Debabrata Mookerjee, J.
1. This is a Rule to show cause why a certain order of acquittal made under Section 245 of the Code of Criminal Procedure should not be set aside or why such other or further order or orders made as to this Court may seem fit and proper.
2. For the purposes of this Rule it is not necessary to set out the facts. There was an information lodged with the police by the complainant. Upon investigation the police submitted a chargesheet and copies of police papers were made available in due course to the accused. The Magistrate before whom the accused persons were tried made an order on 25th June, 1956, which is now complained of. It appears that on that day although the complainant was present no prosecution witnesses were present. The accused opposite party then represented to the Magistrate that if the police papers were looked into and examined, it would appear clear that there was no case against the opposite party. The learned Magistrate acceded to the request, looked into the police papers and straightway made an order under Section 245 of the Code of Criminal Procedure acquitting the accused of the charges against them.
3. It is contended before me that this order under Section 245 of the Code of Criminal Procedure is bad in law. I think there is substance in this contention. In a trial of a summons case under Chapter XX of the Code of Criminal Procedure, the Magistrate has to follow a prescribed procedure. When an accused appears or is brought before the Magistrate the particulars of the offence are required to be stated to him, and he is to be asked if he has any cause to show why he should not be convicted. If the accused admits having committed the offence, his admission shall be recorded and he may be convicted straightway by the Magistrate, If the Magistrate does not choose to convict him on his plea, he shall underSection 244 of the Code of Criminal Procedure hear the complainant and take such evidence as may be adduced in support of his case. The Magistrate has also to hear the accused and take such evidence as he may choose to adduce in his defence. It is only then that Section 245 is reached when the Magistrate is required to record an order of acquittal under the section if he is persuaded that the accused is not guilty of the accusations made against him. If, on the other hand, he finds on the evidence that he is guilty of the offence charged, he shall pass sentence upon him according to law. It is not necessary to refer to other sections appearing in that Chapter.

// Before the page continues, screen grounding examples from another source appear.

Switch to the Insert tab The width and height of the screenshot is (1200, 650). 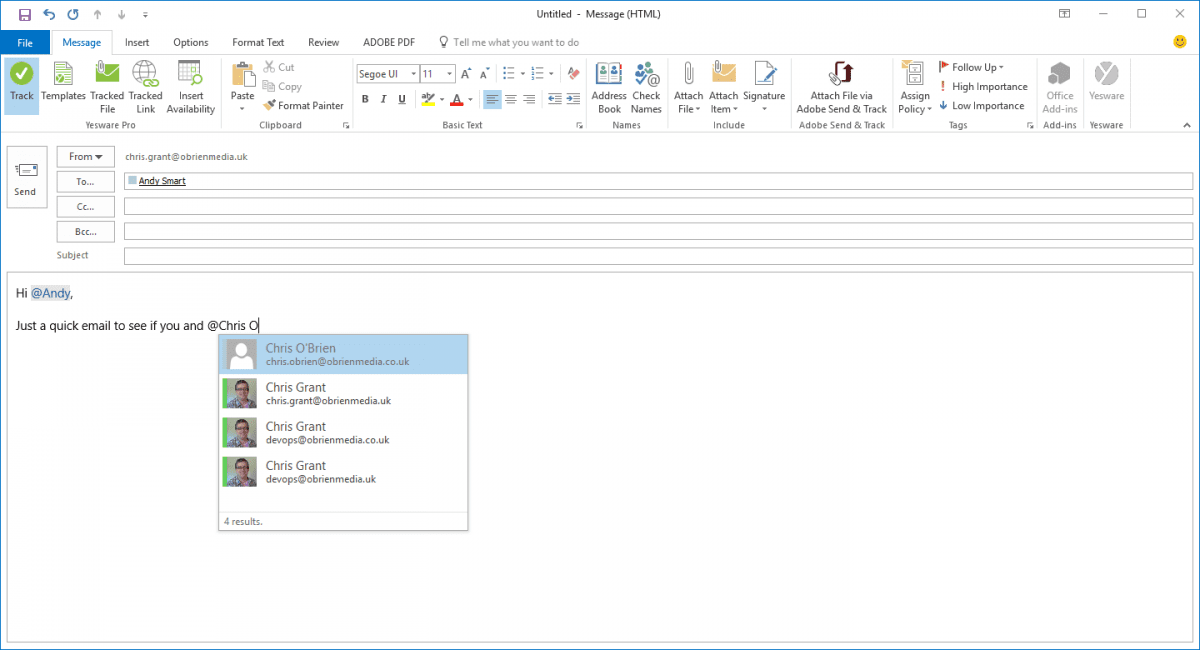(x=137, y=42)
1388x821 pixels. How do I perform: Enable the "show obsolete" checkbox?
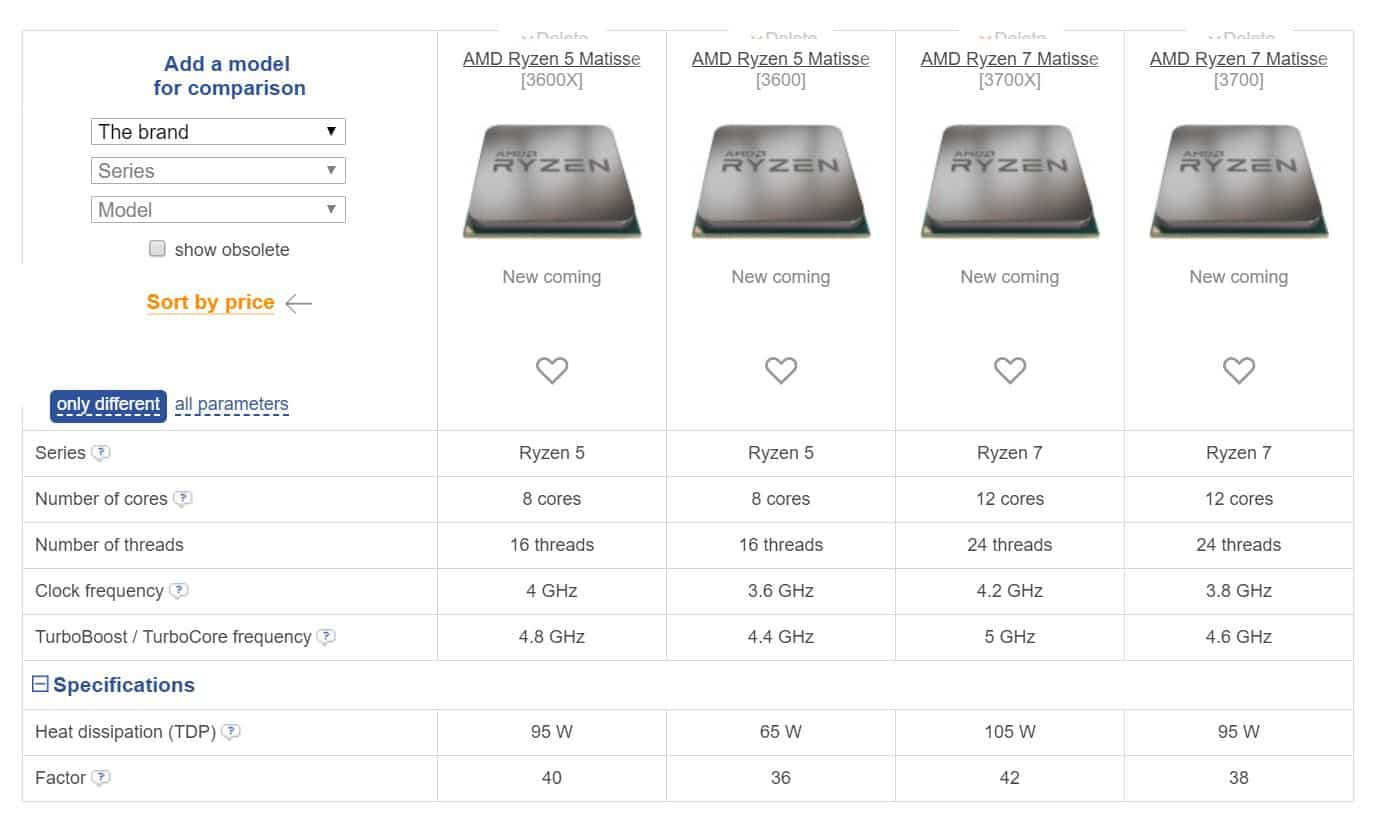pos(157,248)
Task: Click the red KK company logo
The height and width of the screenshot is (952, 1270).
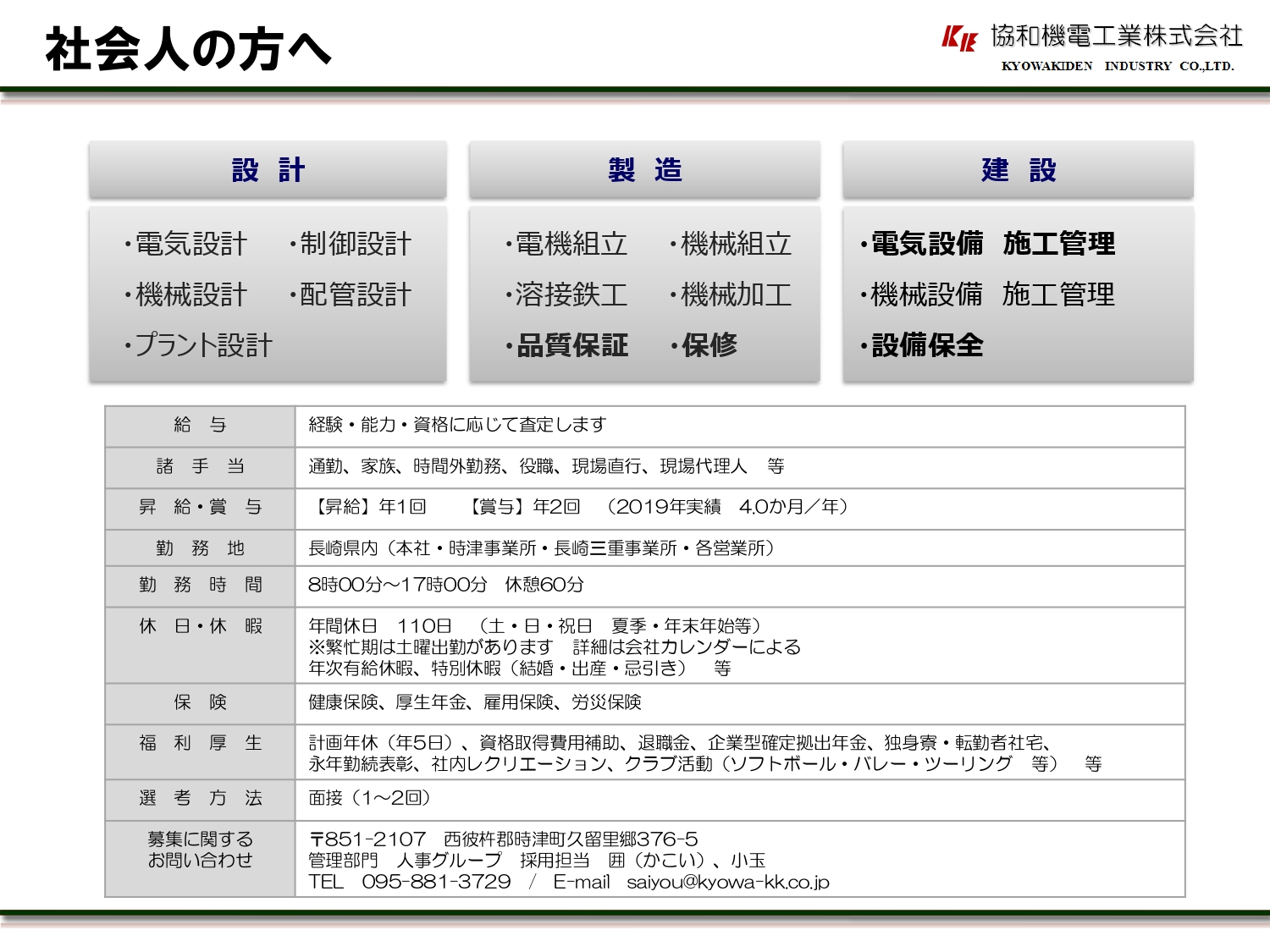Action: tap(959, 38)
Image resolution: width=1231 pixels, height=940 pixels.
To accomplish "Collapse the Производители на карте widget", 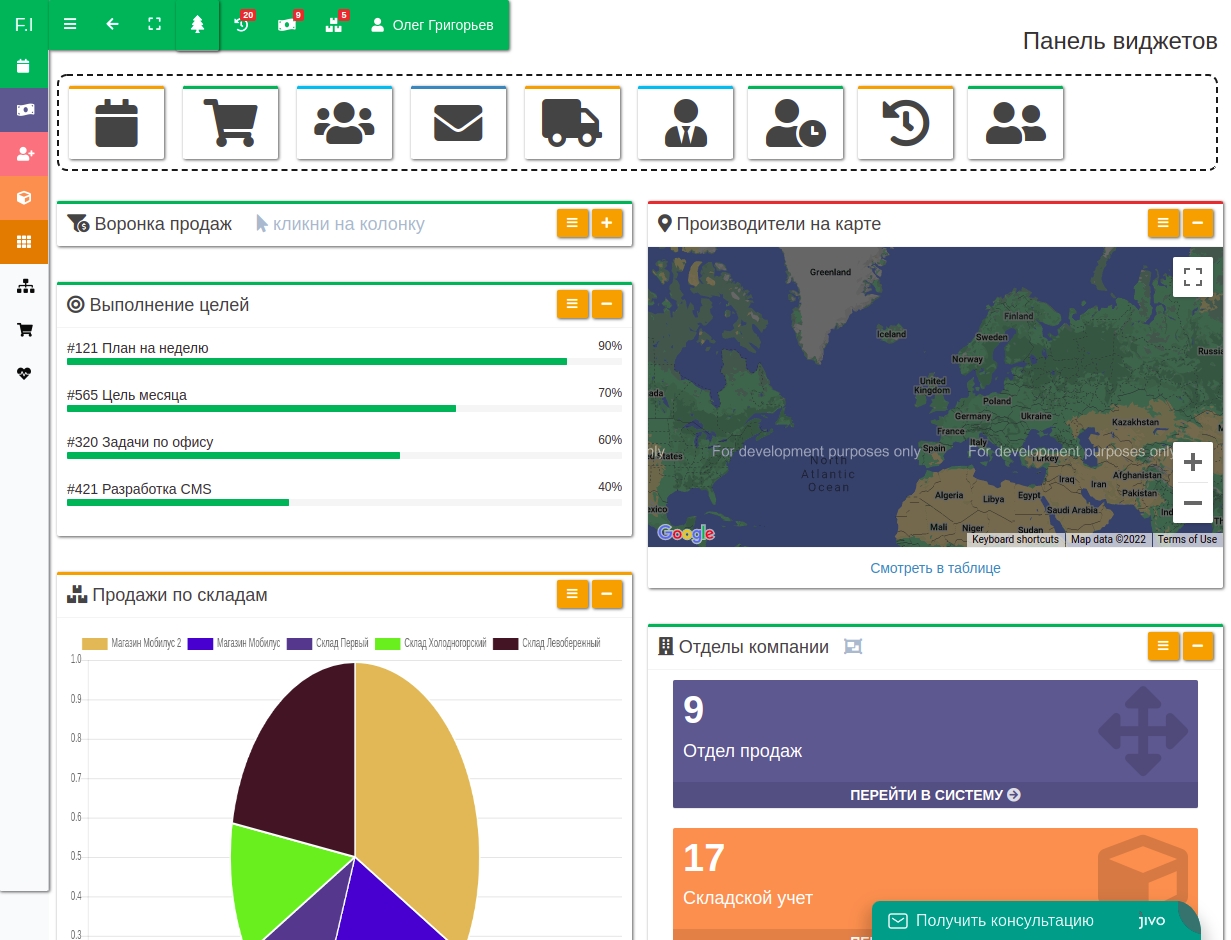I will [x=1198, y=223].
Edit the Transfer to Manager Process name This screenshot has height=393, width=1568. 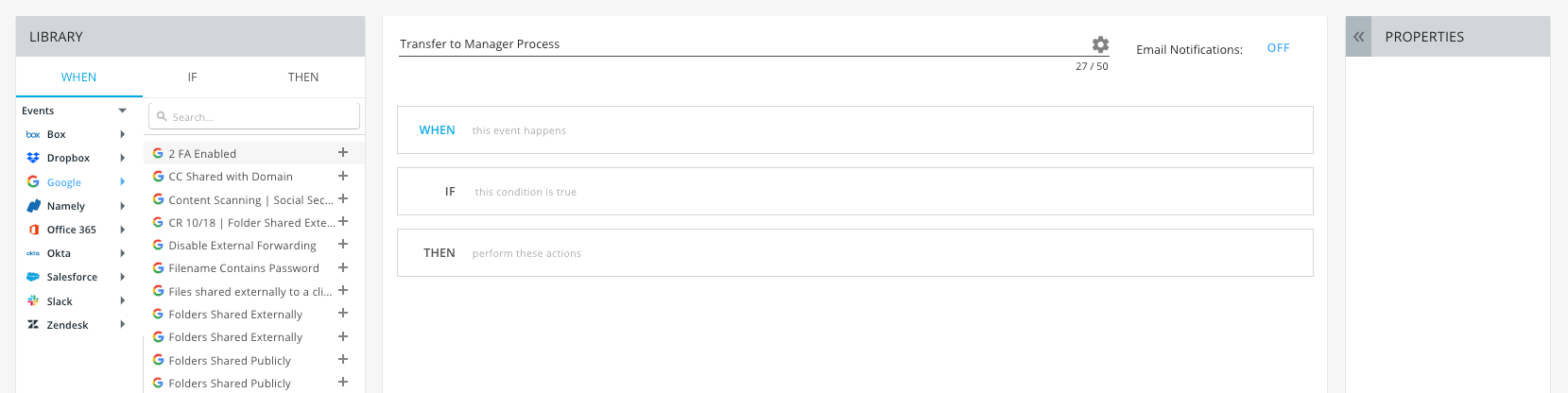pos(743,44)
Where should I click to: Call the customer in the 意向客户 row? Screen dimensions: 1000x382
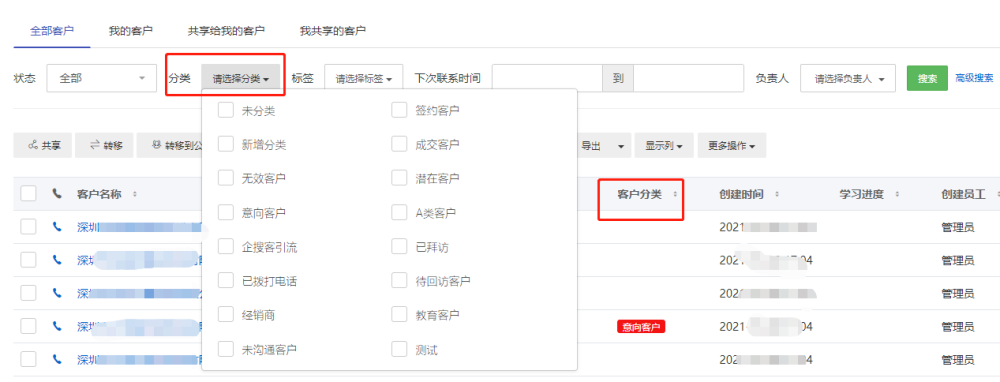pyautogui.click(x=57, y=326)
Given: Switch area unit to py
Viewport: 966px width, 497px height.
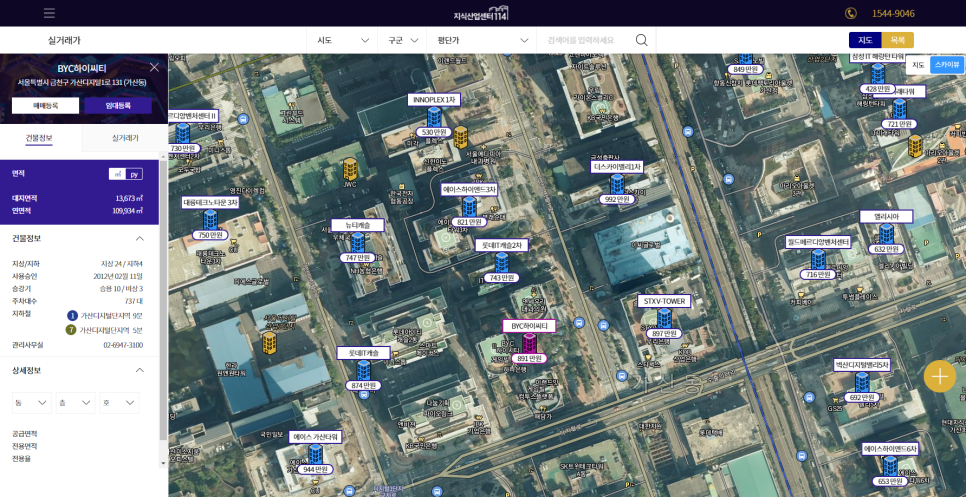Looking at the screenshot, I should click(136, 174).
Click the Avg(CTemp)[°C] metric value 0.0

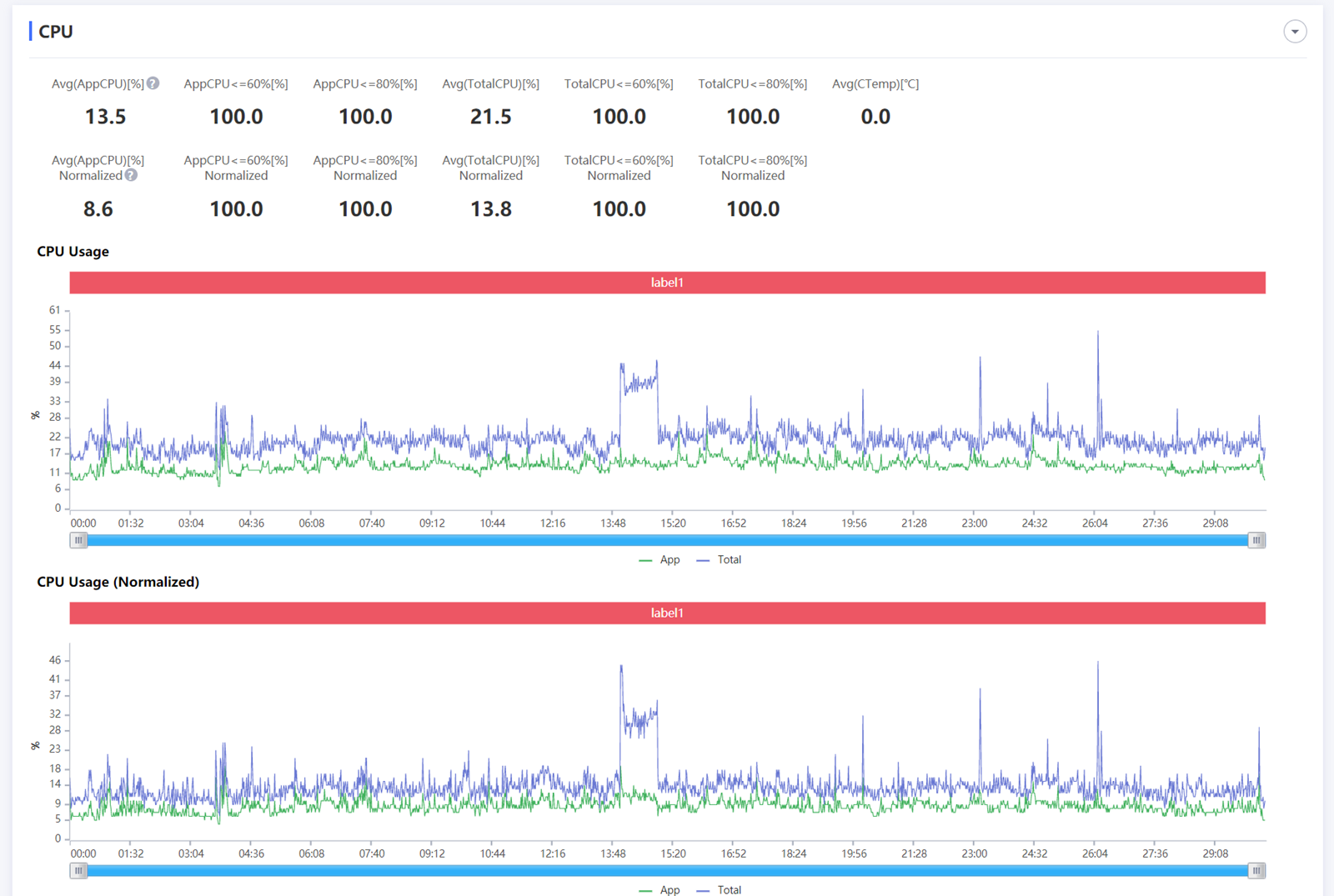click(x=875, y=117)
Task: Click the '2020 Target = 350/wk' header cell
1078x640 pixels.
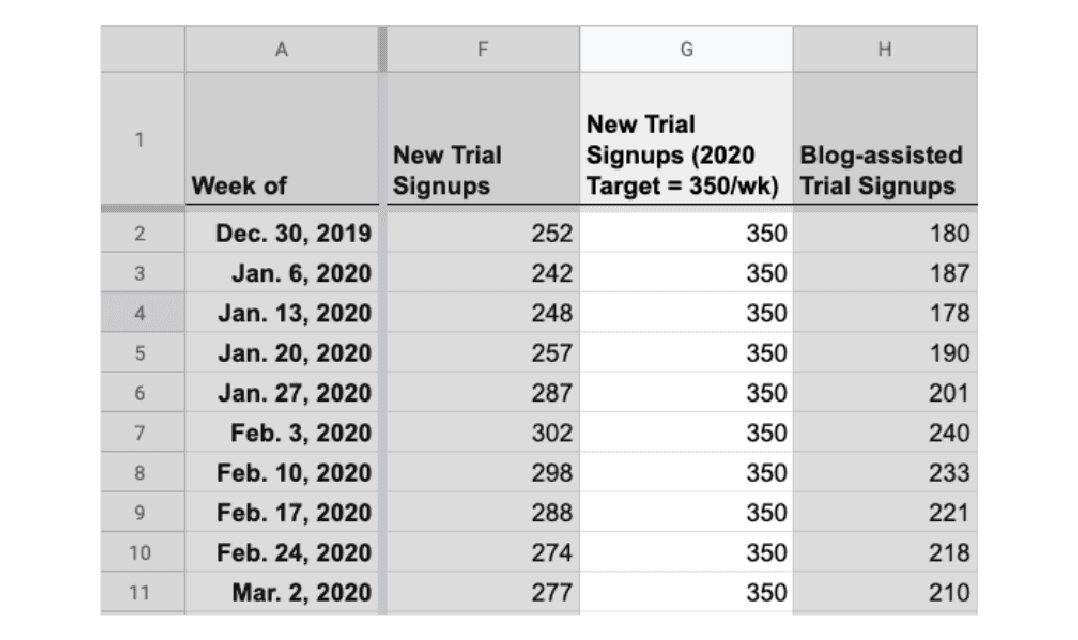Action: coord(686,139)
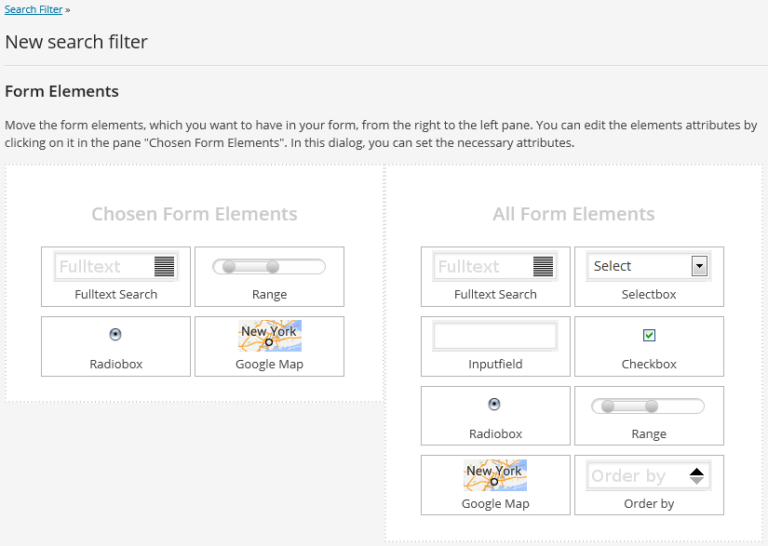
Task: Click list icon in All Elements Fulltext
Action: (543, 266)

4. It is thus reasonably clear that before an order of acquittal can be made under Section 245 of the Code of Criminal Procedure evidence has to be heard. He cannot without hearing the evidence pass an order straightway under Section 245. There may be other types of acquittal in summons cases, e.g., when the complainant fails to be present upon a day appointed for the hearing of the case, when the Magistrate may instead of adjourning the case acquit the accused. But that is not the case here. If the acquittal under Section 245 of the Code is to be held a good acquittal, it must be based upon evidence which the Magistrate has to hear under Section 244 of the Code. In this case, there was no evidence whatever produced at the Trial. All that the Magistrate did was that he looked into the police papers and framed his own opinion about the merits of the matter. This he was certainly forbidden io do. The police papers cannot possibly be put to the use to which they have been put by the Magistrate. They cannot, in spite of recent amendments of the Code take the place of evidence. The order of acquittal must in the circumstances be set aside.
5. This Rule is accordingly made absolute and the accused opposite party are directed to be re-tried in accordance with law.